Die Umweltprobleme in der Antarktis entstehen durch Nutzungskonflikte zwischen Mensch und Natur. Sowohl der Tourismus als auch die Forschung belasten die Antarktis. Mit steigender Zahl der Forschungsstationen nehmen Flug-, Schiffs- und Fahrzeugbewegungen für Personentransport und Logistik, Luftbelastung durch Abgase, die Menge des anfallenden Mülls und der Abwässer, die Gefahren potentieller (Öl-)Unfälle usw. zu.
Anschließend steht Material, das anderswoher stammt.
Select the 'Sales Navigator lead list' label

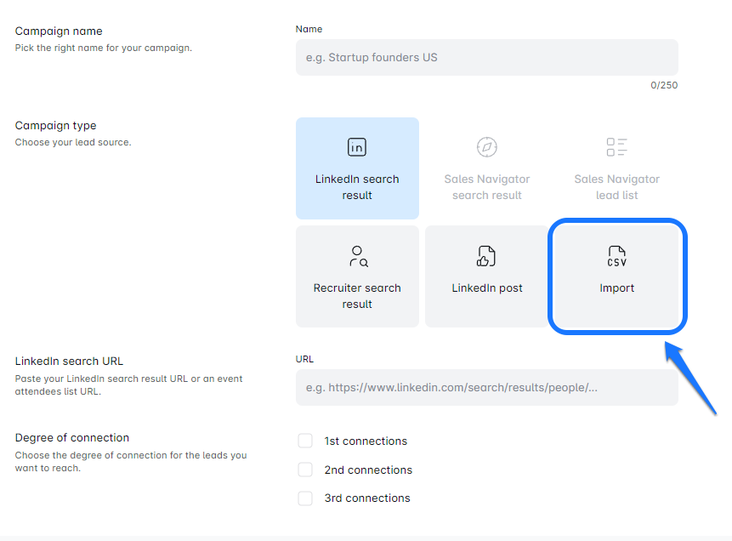click(616, 187)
Alle menschlichen Aktivitäten in der Antarktis benötigen wegen der Abgeschiedenheit und der extremen Klimabedingungen eine spezielle Logistik verbunden mit umfangreichen Vorsichts- und Sicherungsmaßnahmen. Diese tragen wiederum zur Belastung des Ökosystems bei. Zudem geht eine große, wenngleich gegenwärtig noch vertretbare Belastung von solchen Formen des Tourismus aus, bei denen vergleichsweise umfangreiche Besuchergruppen sich räumlich und zeitlich auf kleine Regionen oder Anlandungsplätze konzentrieren (kumulative Wirkungen).

Durch die drastische Zunahme der Zahl der Touristinnen und Touristen wird das sensible Ökosystem beeinträchtigt. Bedenklich ist außerdem, dass sich die touristischen Aktivitäten auch qualitativ ändern. War zu Beginn der Antarktisreisen reines „Sightseeing” die Regel, so suchen heute immer mehr Besucher das „Abenteuer Wildnis”. Extreme Berg- und Skiwanderungen, motorisierte Fahrten über das Eis, Paragliding, Rundflüge usw. sind immer stärker gefragt. Wie die Anlandungen konzentrieren sich die touristischen Aktivitäten der Kreuzfahrtschiffe ebenfalls auf die wenigen eisfreien Abschnitte der Küsten. Diese stellen jedoch gleichzeitig den natürlichen Lebensraum vieler Tier- und Pflanzenarten dar. Aus diesem Grund ist es wichtig, alle Störungen der Flora und Fauna sowie Schäden des empfindlichen Ökosystems der Antarktis so gering wie möglich zu halten oder ganz zu vermeiden.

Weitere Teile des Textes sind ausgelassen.